Giter VIP home page Giter VIP logo

afb-urr's Introduction

Video Object Segmentation with Adaptive Feature Bank and Uncertain-Region Refinement

This repository is the official implementation of Video Object Segmentation with Adaptive Feature Bank and Uncertain-Region Refinement (NeurIPS 2020). It is designed for semi-supervised video object segmentation (VOS) task.

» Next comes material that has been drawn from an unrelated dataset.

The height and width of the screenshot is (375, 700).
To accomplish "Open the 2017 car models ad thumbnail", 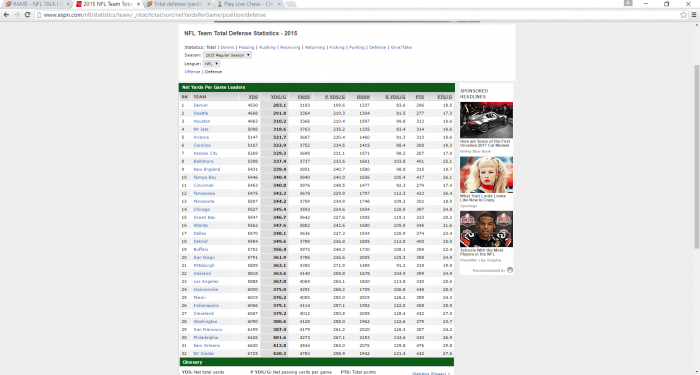I will pos(486,120).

[NeurIPS Page] [Paper] [Supplementary]

Paper corrections: Our feature map generated by the encoders has 1024 channels and 1/16 of the original image size.

1. Requirements

We built and tested the repository on Python 3.6.9 and Ubuntu 18.04 with one NVIDIA 1080Ti card (11GB Memory). Run on Windows or Mac is possible with minor modifications. An NVIDIA GPU card and CUDA environment are required. To install requirements, run:

pip3 install -r requirements.txt

Install the package torch_scatter by the official instructions. Our version is 2.0.4.

2. Evaluation

DAVIS17-TrainVal

  1. Download and extract DAVIS17-TrainVal dataset.
  2. Download the pretrained DAVIS17 checkpoint.
  3. run:
python3 eval.py --level 1 --resume /path/to/checkpoint.pth/ --dataset /path/to/dir/

To reproduce the segmentation scores, you can use the official evaluation tool from DAVIS benchmark.

YouTube-VOS18

  1. Download and extract YouTube-VOS18 dataset.
  2. Download the pretrained YouTube-VOS18 checkpoint.
  3. run:
python3 eval.py --level 2 --resume /path/to/checkpoint.pth/ --dataset /path/to/dir/ --update-rate 0.05

Attention: Directly submit our results to the YouTube-VOS codalab for evaluation will pollute the leader board. We encourage you to submit your own results.

Long Videos

  1. Download and extract Long Videos dataset.
  2. Download the pretrained YouTube-VOS18 checkpoint above.
  3. run:
python3 eval.py --level 3 --resume /path/to/checkpoint.pth/ --dataset /path/to/dir/ --update-rate 0.05

To reproduce the segmentation scores, you can use the same tool from the DAVIS benchmark.

Your Own Video

Prepare your video frames and the first frame annotation following the data structure of the long videos page. You can see the data structure without download it and you only need to provide the first frame annotation.

Run the same parameters as the long videos setting.

Options for Evaluation

  1. --gpu: GPU id to run (default: 0).
  2. --viz: Enable output overlays along with the estimated masks (default: False).
  3. --budget: The number of features that can be stored in total (default: 300000 for 1080Ti).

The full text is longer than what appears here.